Here in the United States we are well into planning for Thanksgiving. Who is hosting the Family (or Friends) and what are they cooking? Where are you going and what are you bringing? People who are happy to make simple meals most days suddenly want to pull together the big Norman Rockwell Experience! And we go over the parkway and through the subdivision to Grandmother’s House, bearing covered dishes. And those of us who are not doing that – who are just cooking for ourselves and our immediate family – we still want something more complicated than usual. More courses, more side dishes, everything fancier than usual. It is a major holiday, after all, and celebrates abundance!
I thought I’d put together a round up of Inhabited Kitchen recipes that might help. They all can be made ahead, so Thanksgiving Day itself is easier. Most of them can be carried easily, so work well as your contribution to the Family Thanksgiving Dinner! All are, of course, gluten free, and some are vegetarian (even vegan!)
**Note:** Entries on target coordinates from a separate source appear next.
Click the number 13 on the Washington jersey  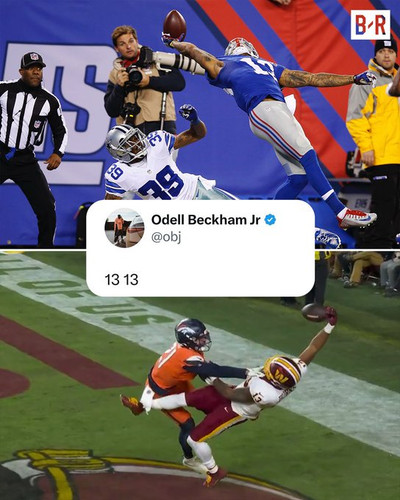tap(259, 398)
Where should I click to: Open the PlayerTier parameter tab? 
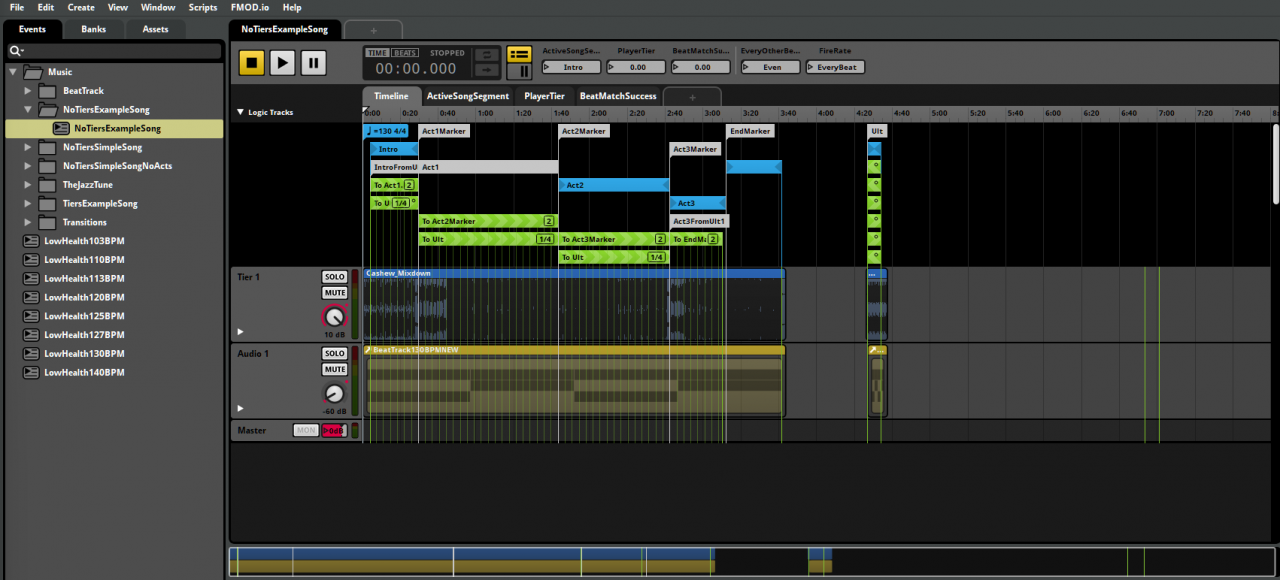(x=544, y=96)
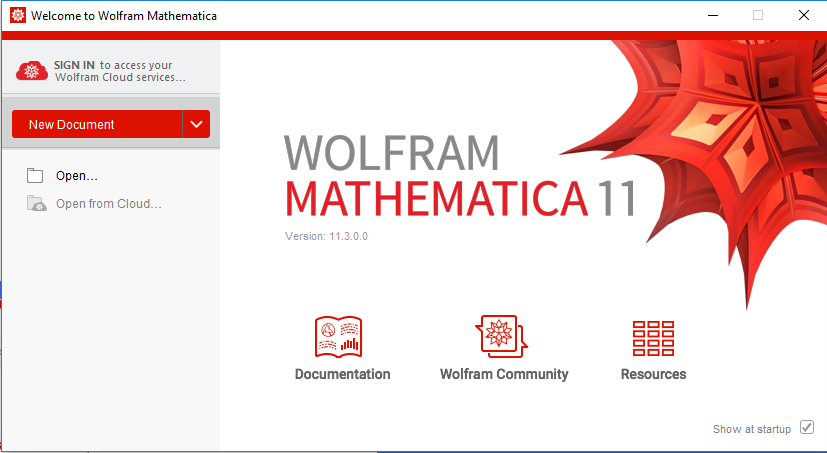Click the cloud folder icon
The height and width of the screenshot is (453, 827).
(x=36, y=204)
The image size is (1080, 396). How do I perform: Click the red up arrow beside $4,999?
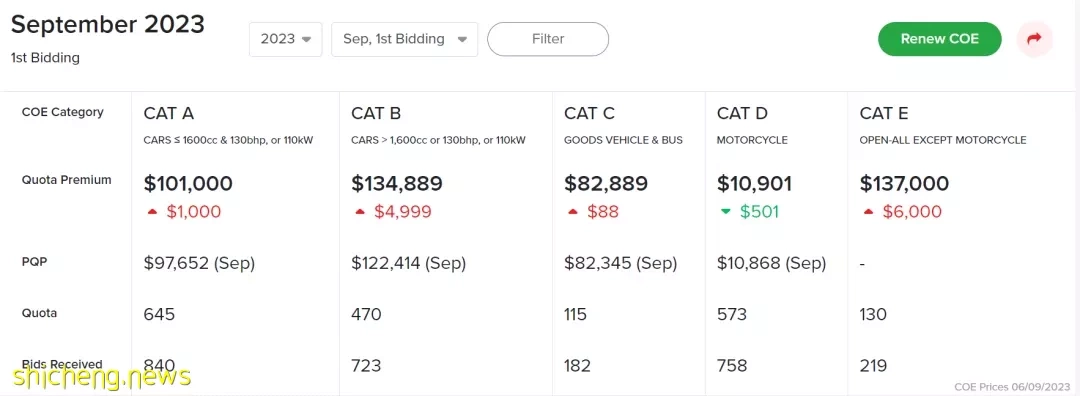[x=360, y=212]
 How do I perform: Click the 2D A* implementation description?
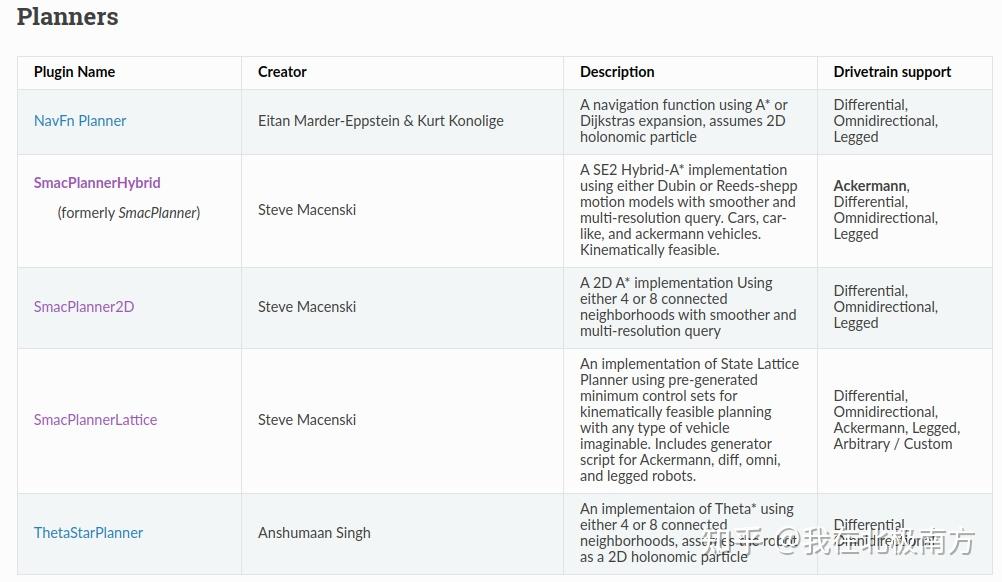688,307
I’ll start with, well, starters. First, my favorite dip – Essence of Onion Dip. This is the most complicated recipe in this post – not at all difficult itself but it requires Onion Marmalade to be made in advance. Well worth it, I think, if you’re trying to please your unadventurous aunt and your foodie sister at the same time! A familiar food – but better.
I like soup as a first course for a special meal. Both of these soups can be made ahead, as they reheat beautifully. This also means they’re good as your contribution to the dinner someone else is hosting – just tell the host that you’ll need five minutes or so and a soup pot on the stove right before dinner – but you can stay out of the kitchen until then!
Cream of Celeriac is astonishingly creamy and rich – but doesn’t actually have cream (just milk) or any added starch! Which means that, while it feels luxurious, it’s not too filling as the beginning of a large meal. (Still, serve it in small bowls!)
And if you have chestnut lovers, but this year no one made Chestnut Stuffing, Chestnut Soup should mollify them… I would use the larger amount of broth, as a lighter first course, and probably skip the cream garnish – it’s quite good without it.
I probably would not serve Parsley Stuffed Portobellos at a large gathering, or if I were doing the 15 pound turkey, with stuffing and two kinds of potatoes and… But if you are only serving a few people, and roasting a turkey breast, and think you may miss stuffing… this might fit that spot. Just make sure that, if you need it to be gluten free, you use a gluten free corn muffin. (Most commercial ones are not.)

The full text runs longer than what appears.